Before you read this post, I’d like to reiterate my earlier disclaimer. Not everything in this memoir is true, and some of it is intentionally distorted or altered. This memoir is intended to relate my impressions and thoughts on combat and the war in general. It is not a detailed or literal account of exactly what happened in the war. In other words, sometimes I make shit up for literary effect.
My first interrogation was the next day, or the day after, I’m not really sure. It was a junior militia fighter who gave up all his information to direct questioning. No waterboarding needed, no real technique applied, there was no time to do either, anyway. We had Marines advancing and we needed information. Force protection was the priority, which meant finding out where the enemy was waiting for us. I asked questions and he answered.
The next ambush was a few klicks north, and Kilo Company was about to roll into an onslaught of RPGs, mortars and small arms. I gave Nate the grid coordinates of where my prisoner told me the enemy positions were located, he passed them to battalion headquarters who called in an artillery strike.
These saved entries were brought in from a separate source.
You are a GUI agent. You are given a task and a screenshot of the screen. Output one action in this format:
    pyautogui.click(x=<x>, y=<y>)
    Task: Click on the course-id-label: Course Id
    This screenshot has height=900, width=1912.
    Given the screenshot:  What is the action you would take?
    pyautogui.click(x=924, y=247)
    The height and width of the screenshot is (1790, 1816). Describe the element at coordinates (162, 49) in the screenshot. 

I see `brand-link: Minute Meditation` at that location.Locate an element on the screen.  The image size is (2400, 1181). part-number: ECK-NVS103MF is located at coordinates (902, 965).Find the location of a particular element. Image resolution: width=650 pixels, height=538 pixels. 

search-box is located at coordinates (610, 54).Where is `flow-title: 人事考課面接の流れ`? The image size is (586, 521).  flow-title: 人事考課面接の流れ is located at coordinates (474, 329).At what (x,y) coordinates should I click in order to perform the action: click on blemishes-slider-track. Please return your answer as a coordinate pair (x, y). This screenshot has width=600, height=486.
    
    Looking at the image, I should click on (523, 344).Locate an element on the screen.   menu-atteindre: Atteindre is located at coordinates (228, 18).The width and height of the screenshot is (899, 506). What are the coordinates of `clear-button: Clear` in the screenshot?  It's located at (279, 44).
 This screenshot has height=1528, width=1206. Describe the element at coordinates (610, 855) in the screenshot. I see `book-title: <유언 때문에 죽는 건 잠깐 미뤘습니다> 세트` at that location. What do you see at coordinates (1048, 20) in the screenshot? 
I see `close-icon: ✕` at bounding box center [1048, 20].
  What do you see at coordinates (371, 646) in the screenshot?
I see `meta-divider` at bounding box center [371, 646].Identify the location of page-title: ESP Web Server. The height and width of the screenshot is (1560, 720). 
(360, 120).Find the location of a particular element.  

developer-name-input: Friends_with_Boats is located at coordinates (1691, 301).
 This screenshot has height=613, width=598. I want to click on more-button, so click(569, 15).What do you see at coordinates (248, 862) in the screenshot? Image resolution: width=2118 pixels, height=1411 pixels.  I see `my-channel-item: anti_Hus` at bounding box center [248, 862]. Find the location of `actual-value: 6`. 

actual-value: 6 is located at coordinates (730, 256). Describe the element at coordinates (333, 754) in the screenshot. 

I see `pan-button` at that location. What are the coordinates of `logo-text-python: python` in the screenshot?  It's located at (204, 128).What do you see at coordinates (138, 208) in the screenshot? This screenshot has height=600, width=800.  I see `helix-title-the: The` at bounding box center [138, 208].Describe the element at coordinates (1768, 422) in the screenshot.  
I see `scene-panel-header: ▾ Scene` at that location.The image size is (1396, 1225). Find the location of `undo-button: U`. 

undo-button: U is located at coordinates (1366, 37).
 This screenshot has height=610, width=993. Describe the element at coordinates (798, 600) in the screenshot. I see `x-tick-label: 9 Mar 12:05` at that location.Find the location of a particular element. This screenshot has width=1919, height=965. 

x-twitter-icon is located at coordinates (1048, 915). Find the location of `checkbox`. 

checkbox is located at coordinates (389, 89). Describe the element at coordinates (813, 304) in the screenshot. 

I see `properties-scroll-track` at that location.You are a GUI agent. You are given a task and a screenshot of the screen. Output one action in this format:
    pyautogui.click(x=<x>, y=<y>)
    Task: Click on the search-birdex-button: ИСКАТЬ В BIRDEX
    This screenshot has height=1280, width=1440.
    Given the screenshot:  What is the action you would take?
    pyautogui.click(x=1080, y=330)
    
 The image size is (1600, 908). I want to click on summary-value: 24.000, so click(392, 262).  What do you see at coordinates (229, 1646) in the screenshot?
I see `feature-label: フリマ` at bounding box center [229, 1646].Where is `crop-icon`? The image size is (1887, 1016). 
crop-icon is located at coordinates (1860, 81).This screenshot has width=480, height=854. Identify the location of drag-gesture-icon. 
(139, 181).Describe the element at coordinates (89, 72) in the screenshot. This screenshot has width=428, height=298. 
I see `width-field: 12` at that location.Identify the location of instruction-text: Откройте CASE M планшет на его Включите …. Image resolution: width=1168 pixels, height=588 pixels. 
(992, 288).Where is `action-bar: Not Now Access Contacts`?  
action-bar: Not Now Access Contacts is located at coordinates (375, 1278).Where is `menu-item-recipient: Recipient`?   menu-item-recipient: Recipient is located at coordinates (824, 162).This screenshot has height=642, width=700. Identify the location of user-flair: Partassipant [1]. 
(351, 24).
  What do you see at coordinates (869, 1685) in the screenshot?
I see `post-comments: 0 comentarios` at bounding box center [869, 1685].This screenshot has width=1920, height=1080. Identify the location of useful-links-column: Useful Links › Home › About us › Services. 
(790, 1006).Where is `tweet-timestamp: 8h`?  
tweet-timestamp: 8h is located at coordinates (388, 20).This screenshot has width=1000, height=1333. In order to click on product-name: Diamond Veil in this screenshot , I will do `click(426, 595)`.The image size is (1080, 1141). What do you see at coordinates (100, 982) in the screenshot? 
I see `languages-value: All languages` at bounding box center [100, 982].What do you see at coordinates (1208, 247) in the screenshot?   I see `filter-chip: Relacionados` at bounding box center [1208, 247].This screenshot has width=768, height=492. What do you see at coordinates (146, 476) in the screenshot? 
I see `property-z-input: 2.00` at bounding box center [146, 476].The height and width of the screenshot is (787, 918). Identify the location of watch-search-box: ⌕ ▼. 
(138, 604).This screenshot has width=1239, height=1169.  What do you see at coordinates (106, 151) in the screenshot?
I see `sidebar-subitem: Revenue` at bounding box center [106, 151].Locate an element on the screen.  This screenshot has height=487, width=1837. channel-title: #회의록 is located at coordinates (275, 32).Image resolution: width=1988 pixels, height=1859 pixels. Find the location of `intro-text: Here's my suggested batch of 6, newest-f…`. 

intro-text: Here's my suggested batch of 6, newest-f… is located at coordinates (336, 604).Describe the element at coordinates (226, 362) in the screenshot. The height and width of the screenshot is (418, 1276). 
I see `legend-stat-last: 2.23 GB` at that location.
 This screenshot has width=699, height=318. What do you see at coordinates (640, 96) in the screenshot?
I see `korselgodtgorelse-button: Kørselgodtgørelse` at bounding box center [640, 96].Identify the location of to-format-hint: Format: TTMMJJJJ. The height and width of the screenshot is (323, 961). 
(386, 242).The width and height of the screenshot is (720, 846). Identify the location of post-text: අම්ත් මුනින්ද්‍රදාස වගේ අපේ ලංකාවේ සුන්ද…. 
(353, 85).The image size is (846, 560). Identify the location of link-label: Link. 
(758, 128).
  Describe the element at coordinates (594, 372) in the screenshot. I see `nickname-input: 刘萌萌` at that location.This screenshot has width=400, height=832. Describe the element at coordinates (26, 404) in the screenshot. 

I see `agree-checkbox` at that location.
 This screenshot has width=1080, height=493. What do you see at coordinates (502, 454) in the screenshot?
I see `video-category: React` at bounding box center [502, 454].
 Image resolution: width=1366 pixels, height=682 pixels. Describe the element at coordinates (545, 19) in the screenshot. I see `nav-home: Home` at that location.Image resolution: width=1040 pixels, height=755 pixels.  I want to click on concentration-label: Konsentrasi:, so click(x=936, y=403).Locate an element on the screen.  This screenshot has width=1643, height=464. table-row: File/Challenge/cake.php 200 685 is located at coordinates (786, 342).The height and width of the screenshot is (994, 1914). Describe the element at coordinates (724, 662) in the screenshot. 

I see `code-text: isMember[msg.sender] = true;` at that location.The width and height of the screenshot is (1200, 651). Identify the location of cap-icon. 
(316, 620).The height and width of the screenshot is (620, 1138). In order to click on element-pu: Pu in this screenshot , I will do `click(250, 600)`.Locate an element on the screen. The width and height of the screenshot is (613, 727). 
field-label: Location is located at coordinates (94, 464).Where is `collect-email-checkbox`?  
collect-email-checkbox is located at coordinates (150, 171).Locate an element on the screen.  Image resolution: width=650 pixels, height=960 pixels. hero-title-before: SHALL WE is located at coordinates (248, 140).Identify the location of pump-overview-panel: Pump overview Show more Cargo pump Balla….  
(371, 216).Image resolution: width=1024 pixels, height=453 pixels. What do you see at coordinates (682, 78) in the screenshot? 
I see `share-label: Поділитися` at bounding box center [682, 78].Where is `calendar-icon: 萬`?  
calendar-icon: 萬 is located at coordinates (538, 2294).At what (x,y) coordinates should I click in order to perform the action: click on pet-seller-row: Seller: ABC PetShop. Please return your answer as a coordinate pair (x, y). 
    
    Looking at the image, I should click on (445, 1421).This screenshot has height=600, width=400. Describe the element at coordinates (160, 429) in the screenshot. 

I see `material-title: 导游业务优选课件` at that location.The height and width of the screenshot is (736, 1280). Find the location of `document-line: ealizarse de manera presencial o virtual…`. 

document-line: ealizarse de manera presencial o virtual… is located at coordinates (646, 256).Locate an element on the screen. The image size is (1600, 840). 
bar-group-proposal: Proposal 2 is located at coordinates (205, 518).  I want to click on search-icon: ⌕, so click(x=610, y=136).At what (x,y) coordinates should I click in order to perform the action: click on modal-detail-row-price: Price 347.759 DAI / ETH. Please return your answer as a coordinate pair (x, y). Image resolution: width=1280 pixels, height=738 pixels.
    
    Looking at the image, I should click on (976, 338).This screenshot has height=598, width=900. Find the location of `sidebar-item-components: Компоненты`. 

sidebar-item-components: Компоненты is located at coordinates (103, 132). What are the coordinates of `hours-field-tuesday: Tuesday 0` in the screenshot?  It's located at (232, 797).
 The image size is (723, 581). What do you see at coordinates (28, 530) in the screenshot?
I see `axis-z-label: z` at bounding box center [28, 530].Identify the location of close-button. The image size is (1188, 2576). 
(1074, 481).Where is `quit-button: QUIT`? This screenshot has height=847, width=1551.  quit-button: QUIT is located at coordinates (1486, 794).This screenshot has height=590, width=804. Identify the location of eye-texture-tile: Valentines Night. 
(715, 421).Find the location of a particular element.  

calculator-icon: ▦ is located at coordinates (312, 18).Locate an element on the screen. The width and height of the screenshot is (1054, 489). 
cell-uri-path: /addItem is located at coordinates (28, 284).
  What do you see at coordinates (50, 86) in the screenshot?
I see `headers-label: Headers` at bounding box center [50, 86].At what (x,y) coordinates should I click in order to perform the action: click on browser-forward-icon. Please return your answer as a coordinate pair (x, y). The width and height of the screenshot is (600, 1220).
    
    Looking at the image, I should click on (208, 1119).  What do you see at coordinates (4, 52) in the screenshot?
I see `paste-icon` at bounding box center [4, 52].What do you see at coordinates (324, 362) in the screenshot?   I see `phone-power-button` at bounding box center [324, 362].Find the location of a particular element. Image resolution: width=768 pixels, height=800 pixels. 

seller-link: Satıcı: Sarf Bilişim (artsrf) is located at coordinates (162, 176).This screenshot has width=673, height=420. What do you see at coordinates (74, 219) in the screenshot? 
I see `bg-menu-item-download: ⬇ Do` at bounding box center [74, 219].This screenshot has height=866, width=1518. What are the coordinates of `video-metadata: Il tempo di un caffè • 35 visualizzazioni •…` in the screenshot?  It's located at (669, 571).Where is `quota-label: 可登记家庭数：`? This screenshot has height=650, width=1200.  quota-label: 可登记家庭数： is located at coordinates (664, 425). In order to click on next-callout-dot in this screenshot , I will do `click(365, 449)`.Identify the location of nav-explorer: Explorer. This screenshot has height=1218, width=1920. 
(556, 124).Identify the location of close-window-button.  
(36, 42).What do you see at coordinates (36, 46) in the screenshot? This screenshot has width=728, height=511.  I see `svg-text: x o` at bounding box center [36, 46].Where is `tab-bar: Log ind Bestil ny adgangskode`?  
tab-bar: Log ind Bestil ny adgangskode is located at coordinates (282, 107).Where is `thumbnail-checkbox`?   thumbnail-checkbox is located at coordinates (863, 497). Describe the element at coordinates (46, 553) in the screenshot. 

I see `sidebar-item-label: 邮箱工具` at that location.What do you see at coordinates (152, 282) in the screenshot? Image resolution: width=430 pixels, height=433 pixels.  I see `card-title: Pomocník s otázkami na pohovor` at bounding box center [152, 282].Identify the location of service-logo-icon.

LtCol Mundy had saying, ‘Never send a Marine where you can send artillery.” Hell rained down on the enemy. The artillery strike thundered ahead of us for several minutes as shells destroyed their positions. We killed them all. By the time Kilo Company got there, dozens of Iraqis were dead in their ambush sites.
That evening at the nightly Three/Five staff meeting held at LTC Mundy’s vehicle the Kilo Company commander shook Nate’s hand, and thanked him for keeping his men safe, keeping them alive.
“Hey, Nate, your guys saved my guys today. We would have rolled into that ambush. Thank you.” His eyes glistened slightly and his voice may have caught just a bit, as did Nate’s when he replied. “It’s our job, sir, and you’re our brothers.”
Knowing I played a part in saving Marines still keeps me warm, all these years later. Life is shit sometimes, but somewhere out there are guys who got to go home, love their wives and see their kids grow up because of the questions I asked that Iraqi. That gives me some measure of peace when the walls close in.
What a fucking cliche, ‘when the walls close in.’ It’s not the walls that press in on me, it’s the memories of all the people I’ve hurt. Well, no, that’s not it, exactly. I think I sometimes still struggle with the dissonance between having enjoyed hurting people and knowing I’m not supposed to enjoy hurting people. Which is bullshit, of course, we all enjoy hurting each other, we do it often enough. I shouldn’t feel guilty for enjoying what everyone else enjoys. Right? After the terror of being helpless while taking incoming fire, laying in a hole waiting to die, having control over the enemy was exquisite. Not out of any desire for revenge, but it felt delicious to have power over another human being, have them bound in front of you and answering your questions. Answers which, in turn, killed men and saved lives.